I did a calcaneal fracture Wednesday night and then B/L calcaneal fractures this morning. It is going to be a crazy summer!
 
I know I'm not a resident yet (a few more weeks lol) but this was a cool case I scrubbed in last month :

59 y/o male with lateral ankle pain and history of recurrent inversion sprains. Approximately 6 months prior to the surgery date, he heared a "POP" from his ankle as he was playing tennis (He is a big tennis fanatic and plays during the summer) - MRI revealed a Peroneaus brevis rupture approximately 2 cm proximal to its insertion on the fifth metatarsal base. Patient also had a cavovarus foot-type as his Relaxed Calcaneal Stance Phase position was also in varus.

In the OR, the surgeon debrided the diseased tendon, used the FHL to augment the Peroneaus Brevis, re-inforced the ATFL with the pants-over-vest suturing technique, and performed a calcaneal slide osteotomy to get the heel out of varus. I thought the calcaneal osteotomy was very interesting as it addressed the mechanical deficit in the patient which made him susceptible to recurrent inversion sprains throughout his life. Very cool case
 
During residency, went to er for a foot infection. er staff had wrapped this ladies foot with a plastic bag and said I would have a surprise when I opened it. Opened it and was definitely surprised. Had more maggots fall out of that heel ulcer that I ever thought could have come out.
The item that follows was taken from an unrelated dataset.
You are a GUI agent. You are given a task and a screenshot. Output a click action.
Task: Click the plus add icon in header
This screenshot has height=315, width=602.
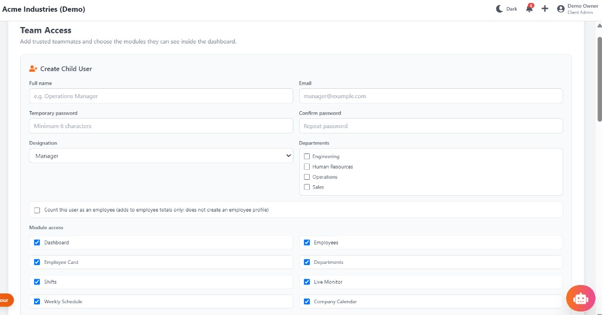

Then in private practice, slipped a remoted controlled fart machine up under the or table before the case started. Hid the remote in scrub top. Hit that thing like five times during the case and then turned to scrub tech and blamed it on her. Then snuck it into general surgeon's room and sat outside the door and kept hitting it. So much for professionalism.
 
Not a podiatry resident, but please tell me what you guys are doing to get admitting privledges!!!! I think it's crazy that we admit people to the medicine service for podiatric surgery, especially when no medical clearance is needed!!!! I thnink you guys are the best specialists to work with, but I'm wondering if you have a covert mission to "dump" on medicine like the other specialities (I hope I'm wrong on this one:))
 
Not a podiatry resident, but please tell me what you guys are doing to get admitting privledges!!!! I think it's crazy that we admit people to the medicine service for podiatric surgery, especially when no medical clearance is needed!!!! I thnink you guys are the best specialists to work with, but I'm wondering if you have a covert mission to "dump" on medicine like the other specialities (I hope I'm wrong on this one:))

At the hospital I am a resident at we have no problem admitting to podiatry.

I think this is based on hospital policy and comfort level of the attending.
 
I took Part III board exam today. Man, that was so much fun!
I thought it was cool you could go back since all the Qs were in sets. Some of the pics looked like they were copies from a 1mp camera, though.

I think it went real well... some hard anesth and pharm questions, but should get good news in early or mid July.